• TheMadFool
    13.8k
    It was yesterday, 9 PM or so, dark and rainy. I was taking a smoke after dinner when a white butterfly landed on my smoking hand. I was surprised because butterflies, from what I know, are creatures of daylight. I brought my hand up to eye level to see what it was doing

    It was doing what all butterflies do - probing with its proboscis, apparently looking for a meal of sweet nectar. I don't know why this happened but a few thoughts crossed my mind...it was not the right time for a butterfly, night had fallen; my hand was not a flower and so not the right place. The poor butterfly was completely unaware of the futility of its efforts and refused to either stop probing my palm for nectar or even fly away for a better opportunity elsewhere.

    I felt a sadness for this beautiful butterfly and also a very close connection to it. Was I also like it, in the wrong place at the wrong time and all my life a futile nothingness, empty and pointless?

    I then shook my hand and the winged creature fluttered away into the darkness never to be seen again and hopefully finding a flower.

    Whose hand am I on. Kindly shake me off. Thanks.
  • schopenhauer1
    11k
    I felt a sadness for this beautiful butterfly and also a very close connection to it. Was I also like it, in the wrong place at the wrong time and all my life a futile nothingness, empty and pointless?TheMadFool

    Yes we all are.
  • BC
    13.6k
    Have you not previously noticed those small winged white things flying around at night? Moths?

    Insects need more than nectar; they also need some minerals which they find on moist rocks, at the edge of very little puddles, and on your hand.

    I felt a sadness for this beautiful butterfly and also a very close connection to it. Was I also like it, in the wrong place at the wrong time and all my life a futile nothingness, empty and pointless?TheMadFool

    We are all one, somebody said. And "Futility of futilities. All is futility." Ecclesiastes. (More familiar, older wording: vanity of vanities.)

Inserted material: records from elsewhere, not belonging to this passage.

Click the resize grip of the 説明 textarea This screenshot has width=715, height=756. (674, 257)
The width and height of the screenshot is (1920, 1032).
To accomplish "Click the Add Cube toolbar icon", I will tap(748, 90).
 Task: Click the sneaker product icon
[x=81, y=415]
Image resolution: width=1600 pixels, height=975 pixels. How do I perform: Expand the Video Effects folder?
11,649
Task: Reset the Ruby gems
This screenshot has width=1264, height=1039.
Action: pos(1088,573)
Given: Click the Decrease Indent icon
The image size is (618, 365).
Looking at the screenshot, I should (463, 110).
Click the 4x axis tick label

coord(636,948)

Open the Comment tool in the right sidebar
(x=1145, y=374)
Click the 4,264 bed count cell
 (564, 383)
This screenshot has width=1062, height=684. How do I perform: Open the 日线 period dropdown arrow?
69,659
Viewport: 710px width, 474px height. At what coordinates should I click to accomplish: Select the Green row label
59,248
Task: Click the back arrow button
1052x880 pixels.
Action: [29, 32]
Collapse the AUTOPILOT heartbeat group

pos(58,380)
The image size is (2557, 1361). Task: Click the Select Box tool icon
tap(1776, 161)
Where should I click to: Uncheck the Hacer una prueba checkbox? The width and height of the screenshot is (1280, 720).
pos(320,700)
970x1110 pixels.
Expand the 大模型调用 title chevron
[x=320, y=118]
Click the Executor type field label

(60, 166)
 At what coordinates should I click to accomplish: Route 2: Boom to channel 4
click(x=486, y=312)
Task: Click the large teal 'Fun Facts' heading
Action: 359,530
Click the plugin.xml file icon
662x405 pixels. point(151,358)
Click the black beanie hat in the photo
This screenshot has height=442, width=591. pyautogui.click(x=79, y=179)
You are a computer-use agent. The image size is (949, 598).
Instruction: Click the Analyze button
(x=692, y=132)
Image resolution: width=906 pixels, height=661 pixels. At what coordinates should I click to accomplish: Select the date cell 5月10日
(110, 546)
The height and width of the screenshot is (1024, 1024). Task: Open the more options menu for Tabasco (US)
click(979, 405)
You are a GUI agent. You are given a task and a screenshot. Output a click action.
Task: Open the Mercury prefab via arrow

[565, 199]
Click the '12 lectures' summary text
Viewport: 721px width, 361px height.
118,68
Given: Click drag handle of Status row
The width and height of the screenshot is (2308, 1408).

    Sic transit gloria mundi. (thus passes the glory of the world)
  • TheMadFool
    13.8k
    Have you not previously noticed those small winged white things flying around at night? Moths?Bitter Crank

    Yes I'm aware of moths. As I said my entomological knowledge isn't at expert level but I was once told that butterflies fold their wings vertically while moths keep them horizontal. The winged critter on my hand had its wings folded vertically. So...
  • Alan
    62
    I felt a sadness for this beautiful butterfly and also a very close connection to it. Was I also like it, in the wrong place at the wrong time and all my life a futile nothingness, empty and pointless?TheMadFool

    I think there's no way you can know you could really have been in the right place. Too many variables involved are also ignored by us to be sure. If it was dark and rainy when the butterfly landed on your hand then how do you know it was not the right thing to do for it to survive?
  • BC
    13.6k
    I was once told that butterflies fold their wings vertically while moths keep them horizontal. The winged critter on my hand had its wings folded vertically. So...TheMadFool

    It was probably a butterfly. My knowledge of entomology could be written on only one of your butterfly's white wings. Insects = 6 legs, spiders = 8. That's it.
  • T Clark
    13.9k
    It was doing what all butterflies do - probing with its proboscis, apparently looking for a meal of sweet nectar. I don't know why this happened but a few thoughts crossed my mind...it was not the right time for a butterfly, night had fallen; my hand was not a flower and so not the right place. The poor butterfly was completely unaware of the futility of its efforts and refused to either stop probing my palm for nectar or even fly away for a better opportunity elsewhere.TheMadFool

    This reminds me of a wonderful poem by Robert Frost - "Design." It even has a bit of the tone of your post. Even a little of the rhythm. A heal-all is a plant.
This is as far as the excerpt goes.